Where chef Michael Donoho grew up in Alaska, only 78 people lived in the surrounding 600 square miles. Since products were scarce, he learned to get creative to avoid waste.
“We’d load pancakes with berries, nuts, sauteed clams, ground beef, pork, or bacon,” he says.
This idea would reappear throughout his culinary career, starting at the Nikko Hotel in Beverly Hills. Working under Master Chef Russell Scott, Donoho began infusing nori, sesame, and wasabi into leftover waffle batter to create Japanese-inspired dishes—like broken nori waffle with fried prawns. Scott loved the idea and encouraged Donoho to keep it going.
After continuing the idea in various forms at other restaurants, in 2014, he decided it was time to make it his primary focus. With Partner and Chief Operating Officer David Isbell, he opened the first Waffle Experience near Sacramento. After handing out 12,000 waffle samples at the California state fair, they were set.
People lined up for Donoho’s take on sweet and savory waffles. There are traditional dessert waffles with bananas and Nutella, but there are also waffle sandwiches, waffle burgers, and waffle salads, made with a savory herb dough, similar to focaccia.
“People think we’re unique enough to give it a try but not so outrageous that they’d avoid us,” Donoho says.
He has since franchised the business and is moving its headquarters to Atlanta.
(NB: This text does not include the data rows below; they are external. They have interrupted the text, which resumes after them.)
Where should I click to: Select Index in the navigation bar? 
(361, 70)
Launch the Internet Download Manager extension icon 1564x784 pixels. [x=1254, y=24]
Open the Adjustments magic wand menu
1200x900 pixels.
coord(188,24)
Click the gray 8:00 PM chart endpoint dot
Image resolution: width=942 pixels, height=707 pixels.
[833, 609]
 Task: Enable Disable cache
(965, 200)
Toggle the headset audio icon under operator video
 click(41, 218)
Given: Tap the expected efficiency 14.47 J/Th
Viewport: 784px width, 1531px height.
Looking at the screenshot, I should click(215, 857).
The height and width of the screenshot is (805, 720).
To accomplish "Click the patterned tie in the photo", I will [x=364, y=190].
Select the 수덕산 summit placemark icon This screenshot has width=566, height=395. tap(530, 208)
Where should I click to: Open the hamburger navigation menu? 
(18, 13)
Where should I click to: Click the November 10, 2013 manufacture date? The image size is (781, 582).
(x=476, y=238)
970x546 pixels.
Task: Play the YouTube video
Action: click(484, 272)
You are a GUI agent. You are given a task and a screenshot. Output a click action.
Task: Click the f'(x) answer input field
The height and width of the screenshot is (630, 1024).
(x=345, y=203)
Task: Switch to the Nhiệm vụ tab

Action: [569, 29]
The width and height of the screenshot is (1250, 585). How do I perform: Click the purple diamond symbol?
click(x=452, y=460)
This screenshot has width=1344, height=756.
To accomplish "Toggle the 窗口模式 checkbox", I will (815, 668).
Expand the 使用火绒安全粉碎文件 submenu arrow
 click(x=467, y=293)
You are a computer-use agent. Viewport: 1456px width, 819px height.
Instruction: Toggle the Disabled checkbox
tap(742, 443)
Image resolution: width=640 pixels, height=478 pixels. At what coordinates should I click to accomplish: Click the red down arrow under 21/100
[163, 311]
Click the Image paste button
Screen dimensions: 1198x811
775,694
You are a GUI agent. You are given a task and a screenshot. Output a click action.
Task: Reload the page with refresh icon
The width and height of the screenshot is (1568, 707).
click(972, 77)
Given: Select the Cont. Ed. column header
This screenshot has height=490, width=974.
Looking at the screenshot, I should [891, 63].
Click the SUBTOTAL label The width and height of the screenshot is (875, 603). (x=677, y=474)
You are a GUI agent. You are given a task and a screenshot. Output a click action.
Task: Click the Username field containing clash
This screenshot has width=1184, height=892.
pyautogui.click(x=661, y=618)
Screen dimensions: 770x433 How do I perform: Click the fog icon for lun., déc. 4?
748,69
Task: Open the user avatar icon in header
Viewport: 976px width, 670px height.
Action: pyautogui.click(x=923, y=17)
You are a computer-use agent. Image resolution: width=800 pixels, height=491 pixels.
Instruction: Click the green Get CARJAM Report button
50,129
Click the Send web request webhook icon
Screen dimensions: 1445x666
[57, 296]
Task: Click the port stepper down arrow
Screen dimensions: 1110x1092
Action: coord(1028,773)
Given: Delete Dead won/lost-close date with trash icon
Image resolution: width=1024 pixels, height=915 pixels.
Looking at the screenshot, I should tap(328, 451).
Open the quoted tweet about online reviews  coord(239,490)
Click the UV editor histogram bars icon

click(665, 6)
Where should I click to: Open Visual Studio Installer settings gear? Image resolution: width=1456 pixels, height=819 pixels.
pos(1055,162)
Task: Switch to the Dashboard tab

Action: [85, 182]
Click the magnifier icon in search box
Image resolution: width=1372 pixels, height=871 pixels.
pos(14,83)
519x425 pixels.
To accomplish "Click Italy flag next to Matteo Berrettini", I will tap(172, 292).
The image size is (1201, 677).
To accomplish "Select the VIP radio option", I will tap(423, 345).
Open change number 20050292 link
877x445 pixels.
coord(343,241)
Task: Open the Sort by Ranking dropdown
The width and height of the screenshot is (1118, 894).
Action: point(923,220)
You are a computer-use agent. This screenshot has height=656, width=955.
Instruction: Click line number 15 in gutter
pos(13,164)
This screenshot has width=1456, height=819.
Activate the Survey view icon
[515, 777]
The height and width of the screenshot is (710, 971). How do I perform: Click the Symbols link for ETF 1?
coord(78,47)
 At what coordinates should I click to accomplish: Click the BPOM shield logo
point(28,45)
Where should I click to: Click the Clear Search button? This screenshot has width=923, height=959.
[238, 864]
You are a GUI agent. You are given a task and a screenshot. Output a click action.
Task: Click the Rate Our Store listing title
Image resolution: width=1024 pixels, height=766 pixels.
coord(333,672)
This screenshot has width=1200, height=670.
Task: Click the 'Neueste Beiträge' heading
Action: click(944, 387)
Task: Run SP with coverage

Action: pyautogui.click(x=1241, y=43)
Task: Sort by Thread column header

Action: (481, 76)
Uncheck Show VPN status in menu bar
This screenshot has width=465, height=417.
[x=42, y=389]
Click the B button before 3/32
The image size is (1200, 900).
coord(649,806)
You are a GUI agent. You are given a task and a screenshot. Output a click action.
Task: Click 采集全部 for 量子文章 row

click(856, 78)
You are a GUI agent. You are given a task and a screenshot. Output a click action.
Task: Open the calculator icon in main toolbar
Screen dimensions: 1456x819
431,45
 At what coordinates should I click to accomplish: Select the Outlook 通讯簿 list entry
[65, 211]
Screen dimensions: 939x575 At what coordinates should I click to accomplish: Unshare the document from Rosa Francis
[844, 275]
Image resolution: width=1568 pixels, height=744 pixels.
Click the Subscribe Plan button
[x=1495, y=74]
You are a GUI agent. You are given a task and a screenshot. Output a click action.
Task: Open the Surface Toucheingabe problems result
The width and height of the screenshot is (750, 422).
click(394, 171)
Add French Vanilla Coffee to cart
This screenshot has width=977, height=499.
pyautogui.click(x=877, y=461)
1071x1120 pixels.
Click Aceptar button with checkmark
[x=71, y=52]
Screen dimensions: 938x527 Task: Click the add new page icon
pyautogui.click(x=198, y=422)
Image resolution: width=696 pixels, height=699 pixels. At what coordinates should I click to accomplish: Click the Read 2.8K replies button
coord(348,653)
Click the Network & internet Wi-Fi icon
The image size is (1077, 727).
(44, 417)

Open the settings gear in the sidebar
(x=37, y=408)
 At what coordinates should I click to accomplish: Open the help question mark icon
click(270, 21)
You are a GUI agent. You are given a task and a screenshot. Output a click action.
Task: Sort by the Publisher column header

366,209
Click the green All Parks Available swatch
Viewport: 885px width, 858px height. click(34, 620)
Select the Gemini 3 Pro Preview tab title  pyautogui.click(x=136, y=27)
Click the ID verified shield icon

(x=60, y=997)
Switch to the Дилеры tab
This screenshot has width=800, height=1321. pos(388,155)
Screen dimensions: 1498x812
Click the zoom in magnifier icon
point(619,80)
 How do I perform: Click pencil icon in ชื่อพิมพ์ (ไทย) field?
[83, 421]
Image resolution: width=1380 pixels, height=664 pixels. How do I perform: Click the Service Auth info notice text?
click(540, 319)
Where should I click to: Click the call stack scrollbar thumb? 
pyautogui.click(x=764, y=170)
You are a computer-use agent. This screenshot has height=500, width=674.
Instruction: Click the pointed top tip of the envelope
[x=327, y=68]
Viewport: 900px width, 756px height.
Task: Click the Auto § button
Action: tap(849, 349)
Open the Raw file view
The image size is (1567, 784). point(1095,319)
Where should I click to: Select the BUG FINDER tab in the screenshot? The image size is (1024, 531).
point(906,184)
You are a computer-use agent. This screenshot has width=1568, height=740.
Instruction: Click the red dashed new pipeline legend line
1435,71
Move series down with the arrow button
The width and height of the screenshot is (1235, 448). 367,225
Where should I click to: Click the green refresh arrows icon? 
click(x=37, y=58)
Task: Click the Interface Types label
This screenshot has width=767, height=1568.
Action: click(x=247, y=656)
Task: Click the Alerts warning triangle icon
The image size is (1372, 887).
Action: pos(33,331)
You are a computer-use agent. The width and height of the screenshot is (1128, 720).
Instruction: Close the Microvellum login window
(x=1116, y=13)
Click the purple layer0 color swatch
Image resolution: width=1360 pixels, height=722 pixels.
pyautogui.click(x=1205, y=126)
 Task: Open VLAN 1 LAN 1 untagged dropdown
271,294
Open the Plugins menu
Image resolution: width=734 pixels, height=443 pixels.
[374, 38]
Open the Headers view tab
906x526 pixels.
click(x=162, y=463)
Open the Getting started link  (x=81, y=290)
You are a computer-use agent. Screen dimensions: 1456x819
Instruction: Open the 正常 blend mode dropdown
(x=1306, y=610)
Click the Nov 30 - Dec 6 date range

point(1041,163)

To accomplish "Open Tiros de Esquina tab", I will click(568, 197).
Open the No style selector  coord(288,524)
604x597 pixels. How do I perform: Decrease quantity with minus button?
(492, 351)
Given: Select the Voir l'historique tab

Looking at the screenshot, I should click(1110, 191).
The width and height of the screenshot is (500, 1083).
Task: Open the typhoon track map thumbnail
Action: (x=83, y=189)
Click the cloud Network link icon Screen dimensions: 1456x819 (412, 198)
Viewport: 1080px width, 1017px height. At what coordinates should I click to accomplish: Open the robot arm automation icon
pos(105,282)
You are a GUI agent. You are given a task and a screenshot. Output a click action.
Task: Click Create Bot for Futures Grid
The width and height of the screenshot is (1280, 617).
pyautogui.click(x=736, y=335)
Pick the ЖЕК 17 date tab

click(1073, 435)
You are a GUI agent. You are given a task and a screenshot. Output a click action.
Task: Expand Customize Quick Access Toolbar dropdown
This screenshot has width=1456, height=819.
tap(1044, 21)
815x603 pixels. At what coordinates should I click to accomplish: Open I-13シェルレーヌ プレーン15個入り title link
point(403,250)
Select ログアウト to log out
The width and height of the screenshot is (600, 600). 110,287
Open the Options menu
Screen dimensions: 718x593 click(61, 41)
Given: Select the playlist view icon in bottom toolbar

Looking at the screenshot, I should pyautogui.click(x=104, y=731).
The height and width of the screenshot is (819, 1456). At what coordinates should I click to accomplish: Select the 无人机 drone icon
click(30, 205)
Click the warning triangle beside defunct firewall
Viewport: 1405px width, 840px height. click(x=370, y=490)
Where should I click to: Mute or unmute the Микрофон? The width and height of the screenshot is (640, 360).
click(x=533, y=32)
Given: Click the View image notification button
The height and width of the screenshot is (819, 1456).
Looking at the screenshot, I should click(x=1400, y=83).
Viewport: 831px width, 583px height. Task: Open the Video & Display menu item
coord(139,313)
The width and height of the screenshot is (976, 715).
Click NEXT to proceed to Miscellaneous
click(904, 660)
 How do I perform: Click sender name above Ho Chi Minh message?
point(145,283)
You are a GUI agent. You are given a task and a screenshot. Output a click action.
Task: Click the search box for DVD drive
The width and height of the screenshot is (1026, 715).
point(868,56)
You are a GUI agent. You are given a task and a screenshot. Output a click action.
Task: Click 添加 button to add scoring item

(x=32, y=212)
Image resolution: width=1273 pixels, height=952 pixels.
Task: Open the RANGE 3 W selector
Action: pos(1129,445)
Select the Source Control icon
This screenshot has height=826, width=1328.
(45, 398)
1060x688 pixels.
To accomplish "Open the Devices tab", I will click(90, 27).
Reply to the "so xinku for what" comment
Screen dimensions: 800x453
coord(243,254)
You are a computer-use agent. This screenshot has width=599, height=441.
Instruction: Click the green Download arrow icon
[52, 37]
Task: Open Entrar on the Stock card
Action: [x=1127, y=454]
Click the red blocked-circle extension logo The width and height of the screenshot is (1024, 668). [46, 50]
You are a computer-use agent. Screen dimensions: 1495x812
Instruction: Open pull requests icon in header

The first East Coast location opens in June 2021 at the Works on Chattahoochee Avenue. It’ll be a 2,200-square-foot, full-service restaurant with a 50-seat patio.
Everything is made fresh, using local ingredients whenever possible. Salads come with waffle breadsticks, waffle croutons, or on an olive-infused waffle. The Babe Colossal Burger incorporates bacon crumbles in the waffle’s dough. The Pig Latin carnitas’ waffle is infused with jalapenos. The avocado “toast” is made with feta.
A first for the Waffle Experience, the Atlanta location will serve dinner, in addition to breakfast and lunch. The menu may include gumbo, ribs, oysters, and barbecue brisket—all incorporating a yeast waffle. Donoho envisions an airline breast, thigh, and leg, stacked high with carrots, thyme, and lemon jus, atop an herb waffle with apple compote stuffed inside.
“Back in the day, they’d put a piece of toast underneath a rare steak to keep the plate from looking too messy,” he says. “We’ll do that with a lardon- and blue cheese-stuffed herb waffle, under a seared filet, green fried tomato, peach demi-glace, and charred peaches.”
In addition to fair trade coffee, mimosas, and Bloody Marys, the Atlanta location of the Waffle Experience will serve beer, wine, and cocktails. Approximately half of the beer list will be from Scofflaw, since they have a brewery is onsite. The rest will be local to Georgia. Cocktails such as a tequila sunrise, rum runners, and boozy iced teas will be made with wine-based spirits.
Donoho says the restaurant will have a “farm industrial look” with brick, raw ceilings, reclaimed wood, and galvanized metal. “We want it to be comfortable, warm, and inviting—not too pretentious,” he says.
There’s an open kitchen and a glass wall that allows customers to watch production, too.